WHAT IS NEEDED: Lines below starting with the line with "You are a computer-use agent. 750x567 pixels." and going on through the line with "Instruction: Open a saved test file" must be output exactly; the rest of the records must be left out.

DATASET RECORDS:
○ ○ ○

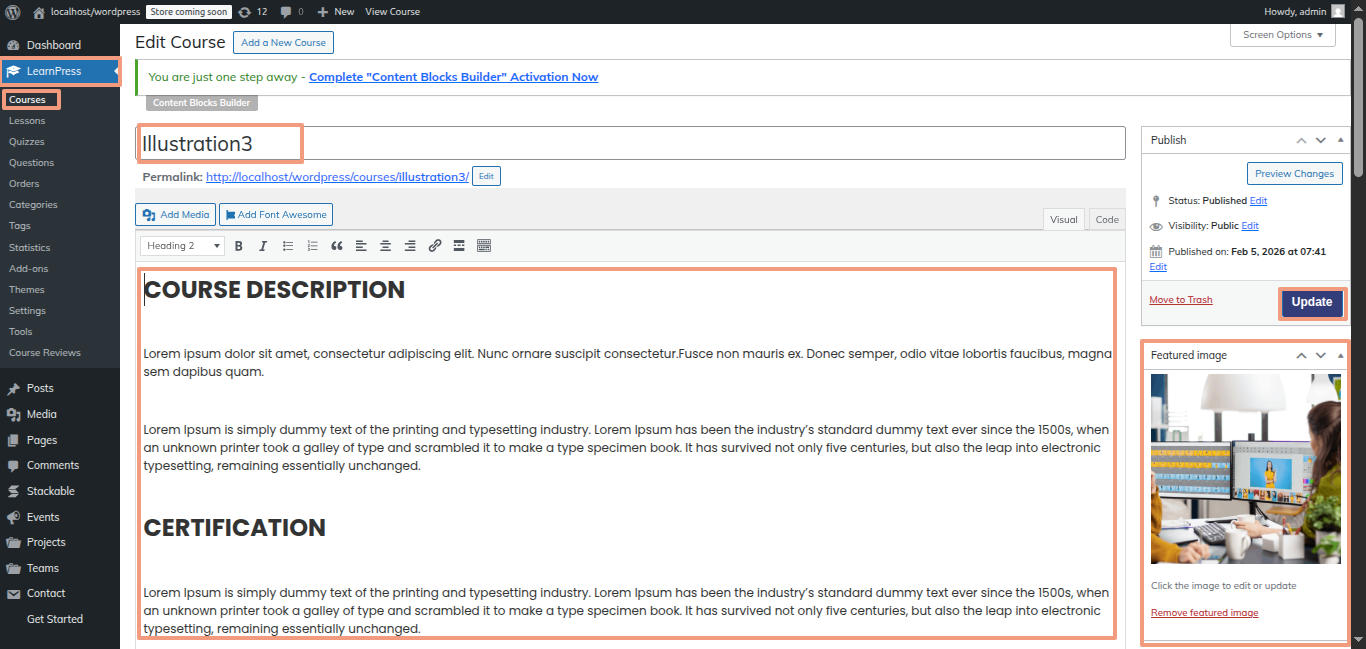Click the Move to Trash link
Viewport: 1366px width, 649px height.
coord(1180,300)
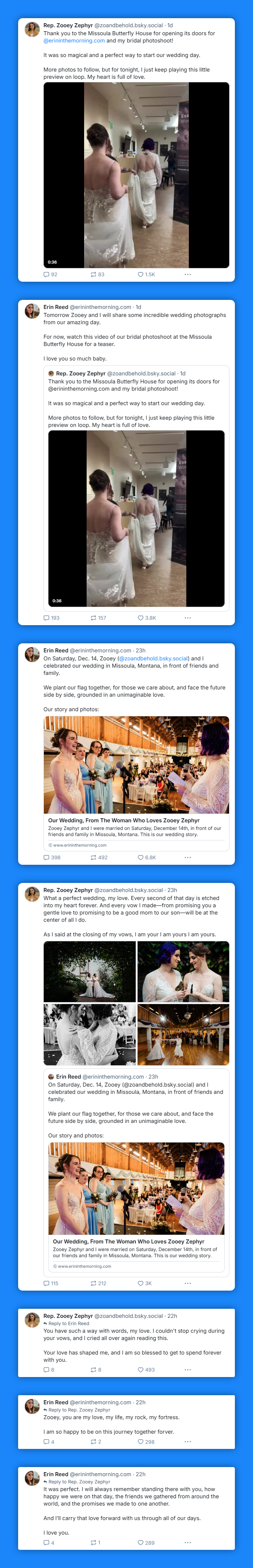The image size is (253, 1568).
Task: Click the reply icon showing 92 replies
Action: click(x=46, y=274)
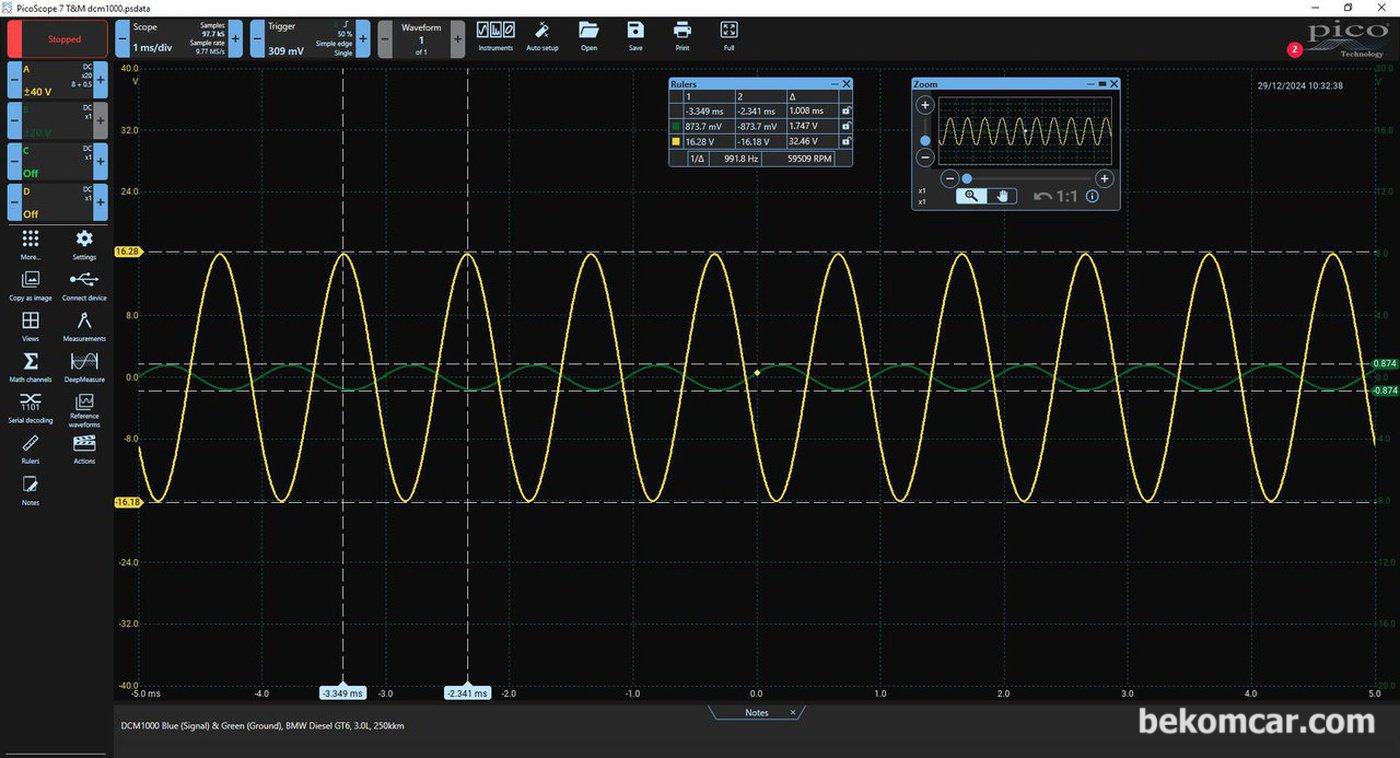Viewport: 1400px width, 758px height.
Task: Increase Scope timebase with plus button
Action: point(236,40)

○ ○ ○

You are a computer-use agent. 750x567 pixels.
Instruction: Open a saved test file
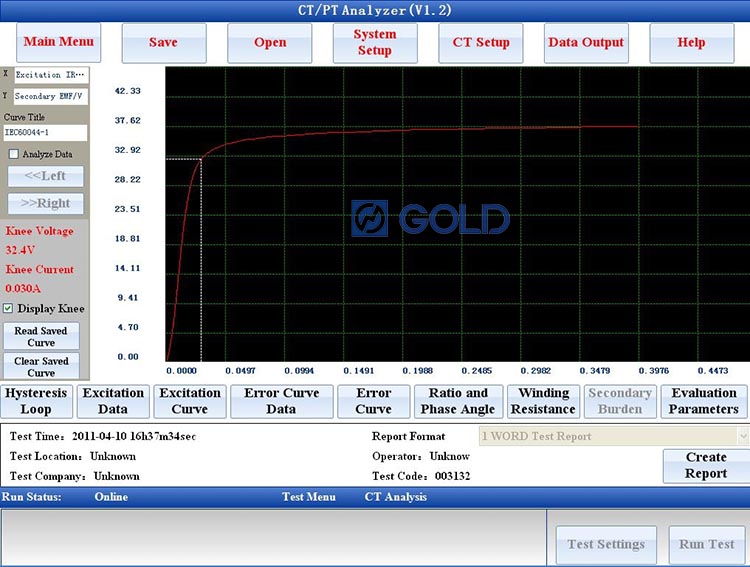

○ ○ ○

ANSWER TO THE PROBLEM:
You are a computer-use agent. 750x567 pixels.
Instruction: Open a saved test file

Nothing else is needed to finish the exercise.